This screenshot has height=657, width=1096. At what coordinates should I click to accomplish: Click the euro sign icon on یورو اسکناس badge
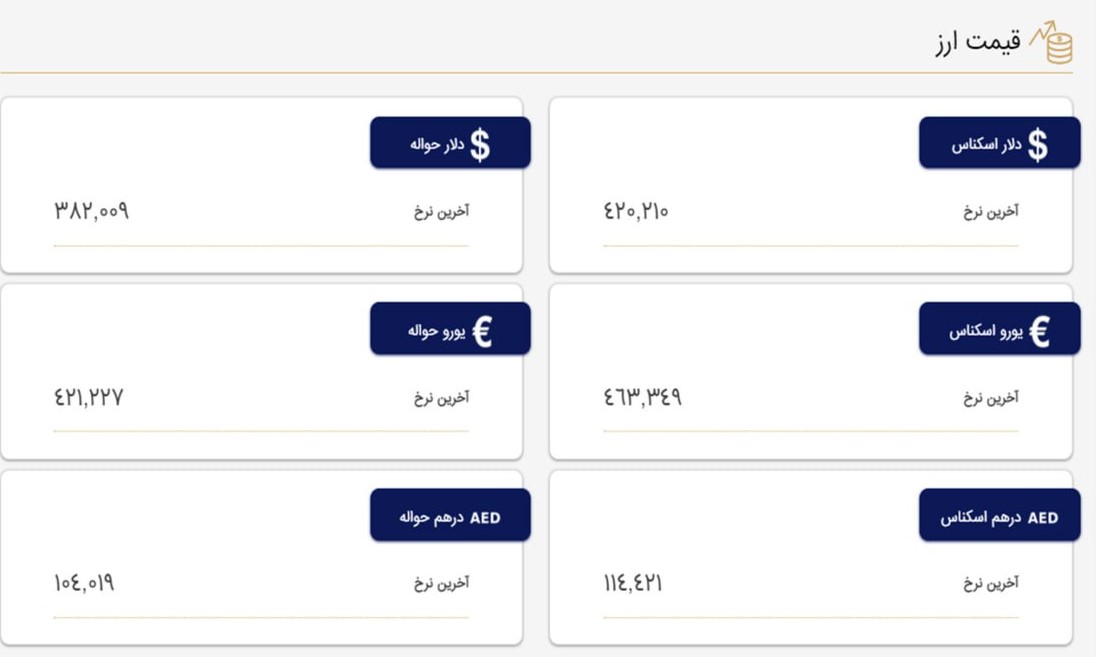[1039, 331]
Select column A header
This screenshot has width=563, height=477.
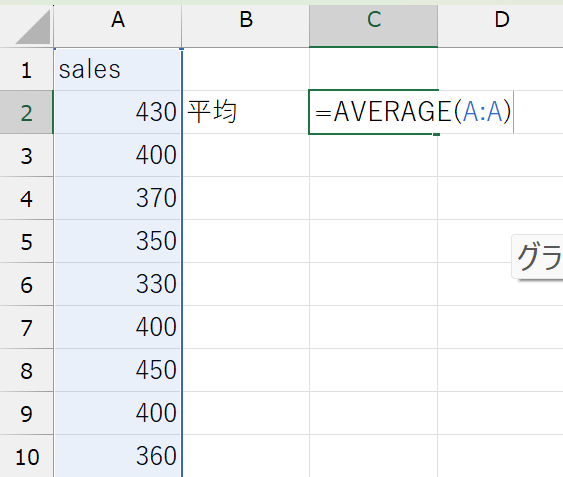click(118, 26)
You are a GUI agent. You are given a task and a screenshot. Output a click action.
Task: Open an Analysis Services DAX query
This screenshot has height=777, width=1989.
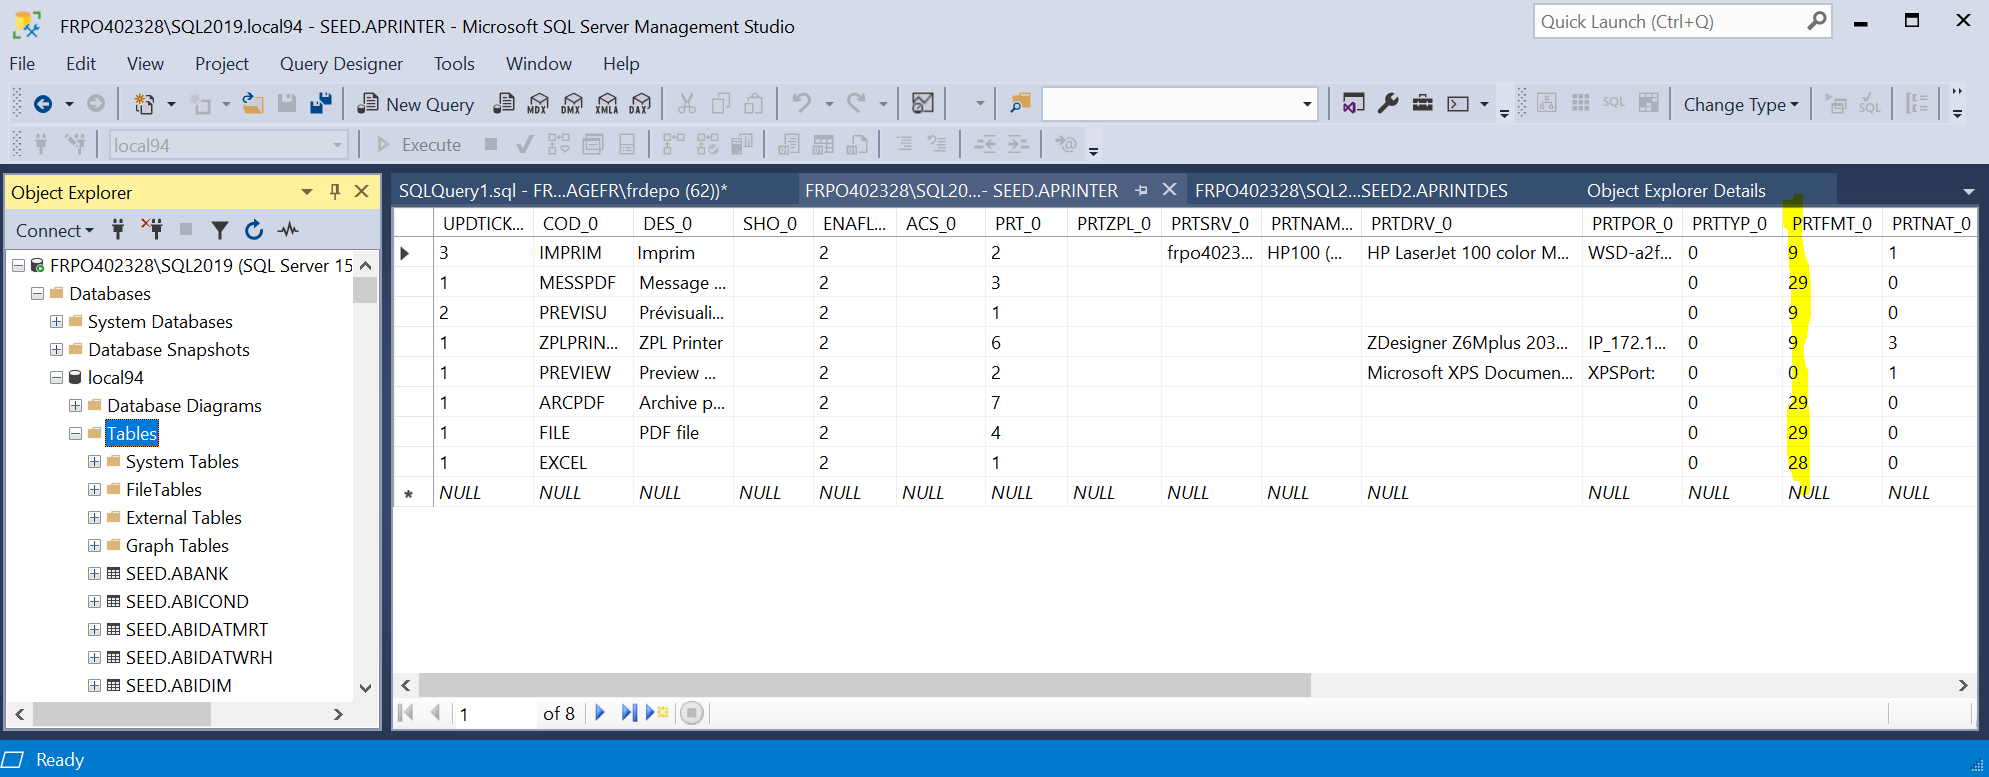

*Written problem*
Write out all of the rows above word for word, leaving out the pictures.

*Final result*
This screenshot has height=657, width=1096. At what coordinates should I click to accomplish: Click the euro sign icon on یورو اسکناس badge
[1039, 331]
Select column A header
This screenshot has width=563, height=477.
click(118, 26)
You are a GUI agent. You are given a task and a screenshot. Output a click action.
Task: Open an Analysis Services DAX query
This screenshot has height=777, width=1989.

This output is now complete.